:: Goals ::
• 1. Pull out the part of the forum thread from "Doing some research" to "based in Orleans.", word for word.
• 2. In the records, copy the lines from the line with "is (770, 405)." to the line with "The image size is (864, 537).", keeping every character as is.

## Start Page text

Let me clarify,  It is NICE to hear stories with a NICE outcome and that the majority of police officers, who I KNOW to be NICE guys (and gals). But we don't hear about it as often as when something bad happens.  

Hey man, I hear you, I am married to a soldier, the on going joke in our house that if he does something wrong, no matter how small, or whatever in life he accomplishes after the military, the headline will always read:  CANADIAN SOLDIER gets caught jaywalking or whatever it is....

Apology accepted ;D


----------



## noneck (12 Apr 2009)

EW no worries!  

Noneck


----------



## 57Chevy (15 Aug 2011)

Shared with provisions of The Copyright Act

Lost medals returned to veteran 
Aedan Helmer / Ottawa Sun
http://www.ottawasun.com/2011/08/14/lost-medals-returned-to-veteran

After spending a half-century apart, a decorated Canadian war hero was reunited Sunday with a part of his heritage he thought was lost forever.

John Rawson “Ross” Kennedy Stewart served his country in the Royal Canadian Naval Volunteer Reserve, patrolling the Atlantic aboard the HMCS Regina, among other warships, from Dec. 1940 until the war’s end, rising to the rank of lieutenant commander.

A set of five service medals — the Atlantic Star, Africa Star, Canadian Volunteer Service Medal, 1939-1945 War Medal and Canadian Forces Decoration — vanished nearly 50 years ago, lost in the ether, until they resurfaced right in Stewart’s back yard.

Doing some research on his 90-year-old grandfather, Scott Stewart ran the veteran’s name through Google, and the first hit came back to a military memorabilia dealer based in Orleans.

There, meticulously indexed amid a catalogue of new arrivals — graded by condition and priced accordingly — was the missing set of medals bearing the name J.R.K. Stewart, listed in “very fine” condition and selling for $650.

## End Page text
## Start Material for this task

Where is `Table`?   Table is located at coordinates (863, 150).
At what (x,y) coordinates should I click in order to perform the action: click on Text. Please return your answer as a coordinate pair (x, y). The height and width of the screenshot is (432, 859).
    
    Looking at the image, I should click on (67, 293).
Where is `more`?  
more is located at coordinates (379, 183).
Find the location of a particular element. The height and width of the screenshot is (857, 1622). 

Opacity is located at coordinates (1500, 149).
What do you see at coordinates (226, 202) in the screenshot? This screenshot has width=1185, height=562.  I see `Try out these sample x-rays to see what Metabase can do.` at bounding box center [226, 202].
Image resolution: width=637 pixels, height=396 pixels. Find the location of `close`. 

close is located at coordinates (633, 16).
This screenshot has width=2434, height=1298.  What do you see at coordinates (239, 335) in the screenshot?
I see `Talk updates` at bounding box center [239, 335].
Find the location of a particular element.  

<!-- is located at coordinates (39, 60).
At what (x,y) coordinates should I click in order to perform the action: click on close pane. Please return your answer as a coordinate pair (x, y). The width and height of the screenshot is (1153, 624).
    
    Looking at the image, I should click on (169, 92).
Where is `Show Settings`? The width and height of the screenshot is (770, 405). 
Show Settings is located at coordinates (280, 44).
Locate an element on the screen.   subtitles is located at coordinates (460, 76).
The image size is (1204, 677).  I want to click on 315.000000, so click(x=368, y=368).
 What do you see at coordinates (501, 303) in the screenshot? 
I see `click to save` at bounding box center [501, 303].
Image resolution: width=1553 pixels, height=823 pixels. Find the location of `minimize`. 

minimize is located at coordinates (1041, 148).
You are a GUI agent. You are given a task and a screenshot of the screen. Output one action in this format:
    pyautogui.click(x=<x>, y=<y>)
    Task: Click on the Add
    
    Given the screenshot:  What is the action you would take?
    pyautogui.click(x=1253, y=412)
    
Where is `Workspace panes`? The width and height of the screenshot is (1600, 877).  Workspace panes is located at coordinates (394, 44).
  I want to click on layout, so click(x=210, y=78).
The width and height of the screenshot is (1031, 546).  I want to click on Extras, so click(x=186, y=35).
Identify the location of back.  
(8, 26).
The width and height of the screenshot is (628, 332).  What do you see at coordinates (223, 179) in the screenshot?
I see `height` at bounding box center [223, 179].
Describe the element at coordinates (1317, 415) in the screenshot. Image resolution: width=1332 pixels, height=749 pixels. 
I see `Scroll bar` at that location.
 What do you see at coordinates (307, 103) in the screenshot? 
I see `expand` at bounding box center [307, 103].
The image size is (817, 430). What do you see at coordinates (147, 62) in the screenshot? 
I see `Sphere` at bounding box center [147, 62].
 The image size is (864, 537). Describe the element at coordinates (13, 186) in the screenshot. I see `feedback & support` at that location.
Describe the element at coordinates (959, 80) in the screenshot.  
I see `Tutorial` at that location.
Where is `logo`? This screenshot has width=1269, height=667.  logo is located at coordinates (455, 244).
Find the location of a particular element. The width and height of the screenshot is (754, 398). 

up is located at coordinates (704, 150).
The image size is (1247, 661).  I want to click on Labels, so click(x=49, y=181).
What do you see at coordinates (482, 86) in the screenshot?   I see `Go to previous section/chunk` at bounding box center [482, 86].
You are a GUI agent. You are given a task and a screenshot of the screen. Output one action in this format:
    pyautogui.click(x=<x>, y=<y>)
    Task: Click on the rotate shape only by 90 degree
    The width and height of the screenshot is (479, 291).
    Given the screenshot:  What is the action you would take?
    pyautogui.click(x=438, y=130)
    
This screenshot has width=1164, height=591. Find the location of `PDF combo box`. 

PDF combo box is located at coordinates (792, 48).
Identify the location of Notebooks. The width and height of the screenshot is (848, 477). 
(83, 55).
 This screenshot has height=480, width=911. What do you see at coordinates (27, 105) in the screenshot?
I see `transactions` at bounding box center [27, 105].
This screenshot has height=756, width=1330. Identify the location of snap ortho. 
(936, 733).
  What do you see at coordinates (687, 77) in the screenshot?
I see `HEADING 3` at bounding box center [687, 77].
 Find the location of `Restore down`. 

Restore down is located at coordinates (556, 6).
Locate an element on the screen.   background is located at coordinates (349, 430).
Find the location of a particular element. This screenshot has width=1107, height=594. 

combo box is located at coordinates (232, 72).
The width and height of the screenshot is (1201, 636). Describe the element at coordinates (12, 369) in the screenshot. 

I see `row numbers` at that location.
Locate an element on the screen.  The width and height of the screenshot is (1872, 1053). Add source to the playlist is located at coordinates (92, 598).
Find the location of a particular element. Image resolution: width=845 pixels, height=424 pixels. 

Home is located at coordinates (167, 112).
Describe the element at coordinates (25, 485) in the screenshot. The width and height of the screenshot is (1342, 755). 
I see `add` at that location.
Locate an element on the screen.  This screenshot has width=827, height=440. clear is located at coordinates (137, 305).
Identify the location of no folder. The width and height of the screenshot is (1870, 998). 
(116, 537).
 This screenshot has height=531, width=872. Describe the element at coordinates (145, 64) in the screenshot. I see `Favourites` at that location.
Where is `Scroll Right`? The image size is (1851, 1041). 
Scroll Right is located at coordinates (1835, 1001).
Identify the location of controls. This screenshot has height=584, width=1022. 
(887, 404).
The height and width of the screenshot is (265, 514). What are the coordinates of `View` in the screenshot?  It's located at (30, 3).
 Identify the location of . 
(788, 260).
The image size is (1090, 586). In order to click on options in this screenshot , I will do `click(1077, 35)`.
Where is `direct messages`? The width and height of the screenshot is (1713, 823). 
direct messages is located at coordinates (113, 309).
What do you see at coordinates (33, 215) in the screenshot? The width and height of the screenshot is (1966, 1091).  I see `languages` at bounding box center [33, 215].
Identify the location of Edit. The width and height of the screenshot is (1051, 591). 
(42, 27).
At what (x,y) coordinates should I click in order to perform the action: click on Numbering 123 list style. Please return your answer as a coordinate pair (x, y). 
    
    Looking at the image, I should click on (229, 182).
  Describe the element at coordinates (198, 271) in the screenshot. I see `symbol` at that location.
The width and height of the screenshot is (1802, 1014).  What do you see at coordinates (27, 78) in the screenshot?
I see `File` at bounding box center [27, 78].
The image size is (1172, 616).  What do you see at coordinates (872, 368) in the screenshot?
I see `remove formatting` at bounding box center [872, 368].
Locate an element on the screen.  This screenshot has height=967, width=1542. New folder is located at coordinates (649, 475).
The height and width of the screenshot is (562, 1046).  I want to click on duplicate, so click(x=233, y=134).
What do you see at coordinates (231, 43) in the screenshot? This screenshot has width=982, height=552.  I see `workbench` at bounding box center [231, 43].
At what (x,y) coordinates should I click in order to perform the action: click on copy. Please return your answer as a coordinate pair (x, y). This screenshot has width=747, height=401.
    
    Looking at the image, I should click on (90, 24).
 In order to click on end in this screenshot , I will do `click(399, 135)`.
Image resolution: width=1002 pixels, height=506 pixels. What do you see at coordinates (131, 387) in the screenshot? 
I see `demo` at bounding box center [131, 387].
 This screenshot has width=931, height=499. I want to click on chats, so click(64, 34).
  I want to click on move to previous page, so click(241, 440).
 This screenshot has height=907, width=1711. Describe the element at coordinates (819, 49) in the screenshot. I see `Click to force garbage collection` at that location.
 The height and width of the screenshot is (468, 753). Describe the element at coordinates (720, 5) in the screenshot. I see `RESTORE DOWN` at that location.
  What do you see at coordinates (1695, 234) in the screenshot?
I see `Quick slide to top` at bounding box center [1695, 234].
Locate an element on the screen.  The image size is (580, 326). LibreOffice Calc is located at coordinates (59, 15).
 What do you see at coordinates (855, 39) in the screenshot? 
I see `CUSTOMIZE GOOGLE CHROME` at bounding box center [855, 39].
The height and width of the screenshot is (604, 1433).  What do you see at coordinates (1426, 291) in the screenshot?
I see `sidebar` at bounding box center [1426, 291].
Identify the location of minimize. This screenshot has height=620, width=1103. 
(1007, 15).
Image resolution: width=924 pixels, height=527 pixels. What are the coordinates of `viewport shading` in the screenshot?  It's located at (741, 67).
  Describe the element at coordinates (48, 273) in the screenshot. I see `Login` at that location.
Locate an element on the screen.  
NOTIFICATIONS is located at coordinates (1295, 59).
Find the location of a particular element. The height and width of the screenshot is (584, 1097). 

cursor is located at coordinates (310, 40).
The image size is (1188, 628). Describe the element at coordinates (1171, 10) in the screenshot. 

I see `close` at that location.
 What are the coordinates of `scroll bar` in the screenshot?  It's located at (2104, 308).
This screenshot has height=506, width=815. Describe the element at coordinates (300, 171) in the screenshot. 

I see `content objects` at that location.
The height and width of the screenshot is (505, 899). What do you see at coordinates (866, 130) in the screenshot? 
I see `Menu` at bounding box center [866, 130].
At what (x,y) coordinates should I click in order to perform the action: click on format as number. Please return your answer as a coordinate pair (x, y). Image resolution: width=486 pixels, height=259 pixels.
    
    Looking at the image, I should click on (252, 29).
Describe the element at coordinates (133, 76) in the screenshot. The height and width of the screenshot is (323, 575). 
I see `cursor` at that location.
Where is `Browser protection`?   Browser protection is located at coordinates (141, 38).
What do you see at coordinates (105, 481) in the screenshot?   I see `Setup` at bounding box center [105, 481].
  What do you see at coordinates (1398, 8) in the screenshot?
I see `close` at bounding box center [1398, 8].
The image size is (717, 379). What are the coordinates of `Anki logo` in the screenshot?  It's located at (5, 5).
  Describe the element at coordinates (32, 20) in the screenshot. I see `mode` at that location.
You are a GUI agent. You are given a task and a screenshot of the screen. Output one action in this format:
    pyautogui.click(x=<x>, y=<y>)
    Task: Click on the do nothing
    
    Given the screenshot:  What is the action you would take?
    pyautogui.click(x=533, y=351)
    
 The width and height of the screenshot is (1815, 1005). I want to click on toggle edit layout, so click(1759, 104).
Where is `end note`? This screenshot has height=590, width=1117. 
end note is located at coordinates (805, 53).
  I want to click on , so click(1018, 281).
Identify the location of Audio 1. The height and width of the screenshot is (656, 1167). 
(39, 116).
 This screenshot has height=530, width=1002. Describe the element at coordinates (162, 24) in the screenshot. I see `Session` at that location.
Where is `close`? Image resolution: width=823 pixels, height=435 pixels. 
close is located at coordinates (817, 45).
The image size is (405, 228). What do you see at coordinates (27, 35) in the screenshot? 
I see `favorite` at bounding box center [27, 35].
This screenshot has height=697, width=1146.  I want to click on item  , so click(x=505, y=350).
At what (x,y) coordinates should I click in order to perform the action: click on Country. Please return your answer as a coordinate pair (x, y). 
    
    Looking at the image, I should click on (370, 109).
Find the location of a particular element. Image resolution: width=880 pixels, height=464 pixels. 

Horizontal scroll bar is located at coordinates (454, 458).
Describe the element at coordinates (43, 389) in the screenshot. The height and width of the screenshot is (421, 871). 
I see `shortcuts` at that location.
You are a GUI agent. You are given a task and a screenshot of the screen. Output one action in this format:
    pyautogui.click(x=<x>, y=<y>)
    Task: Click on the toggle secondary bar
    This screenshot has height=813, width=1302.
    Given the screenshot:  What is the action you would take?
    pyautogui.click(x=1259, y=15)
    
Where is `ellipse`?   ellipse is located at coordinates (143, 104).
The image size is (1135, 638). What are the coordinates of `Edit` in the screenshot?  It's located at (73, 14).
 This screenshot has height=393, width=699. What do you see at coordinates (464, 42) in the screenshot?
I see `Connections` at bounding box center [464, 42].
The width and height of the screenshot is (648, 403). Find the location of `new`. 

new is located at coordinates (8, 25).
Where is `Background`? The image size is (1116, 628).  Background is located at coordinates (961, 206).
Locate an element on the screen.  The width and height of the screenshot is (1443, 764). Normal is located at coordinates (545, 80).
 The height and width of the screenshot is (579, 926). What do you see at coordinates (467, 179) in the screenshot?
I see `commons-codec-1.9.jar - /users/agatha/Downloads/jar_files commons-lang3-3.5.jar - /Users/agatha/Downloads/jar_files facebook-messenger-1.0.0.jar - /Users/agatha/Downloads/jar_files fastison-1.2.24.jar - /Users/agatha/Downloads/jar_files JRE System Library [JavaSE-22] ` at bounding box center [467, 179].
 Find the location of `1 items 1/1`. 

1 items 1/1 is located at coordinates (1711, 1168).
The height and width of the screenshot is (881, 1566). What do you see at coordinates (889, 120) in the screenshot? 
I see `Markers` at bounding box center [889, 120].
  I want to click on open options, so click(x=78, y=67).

## End Material for this task

:: In response ::
• 1.
Doing some research on his 90-year-old grandfather, Scott Stewart ran the veteran’s name through Google, and the first hit came back to a military memorabilia dealer based in Orleans.

• 2.
Where is `Show Settings`? The width and height of the screenshot is (770, 405). 
Show Settings is located at coordinates (280, 44).
Locate an element on the screen.   subtitles is located at coordinates (460, 76).
The image size is (1204, 677).  I want to click on 315.000000, so click(x=368, y=368).
 What do you see at coordinates (501, 303) in the screenshot? 
I see `click to save` at bounding box center [501, 303].
Image resolution: width=1553 pixels, height=823 pixels. Find the location of `minimize`. 

minimize is located at coordinates (1041, 148).
You are a GUI agent. You are given a task and a screenshot of the screen. Output one action in this format:
    pyautogui.click(x=<x>, y=<y>)
    Task: Click on the Add
    
    Given the screenshot:  What is the action you would take?
    pyautogui.click(x=1253, y=412)
    
Where is `Workspace panes`? The width and height of the screenshot is (1600, 877).  Workspace panes is located at coordinates (394, 44).
  I want to click on layout, so click(x=210, y=78).
The width and height of the screenshot is (1031, 546).  I want to click on Extras, so click(x=186, y=35).
Identify the location of back.  
(8, 26).
The width and height of the screenshot is (628, 332).  What do you see at coordinates (223, 179) in the screenshot?
I see `height` at bounding box center [223, 179].
Describe the element at coordinates (1317, 415) in the screenshot. Image resolution: width=1332 pixels, height=749 pixels. 
I see `Scroll bar` at that location.
 What do you see at coordinates (307, 103) in the screenshot? 
I see `expand` at bounding box center [307, 103].
The image size is (817, 430). What do you see at coordinates (147, 62) in the screenshot? 
I see `Sphere` at bounding box center [147, 62].
 The image size is (864, 537). Describe the element at coordinates (13, 186) in the screenshot. I see `feedback & support` at that location.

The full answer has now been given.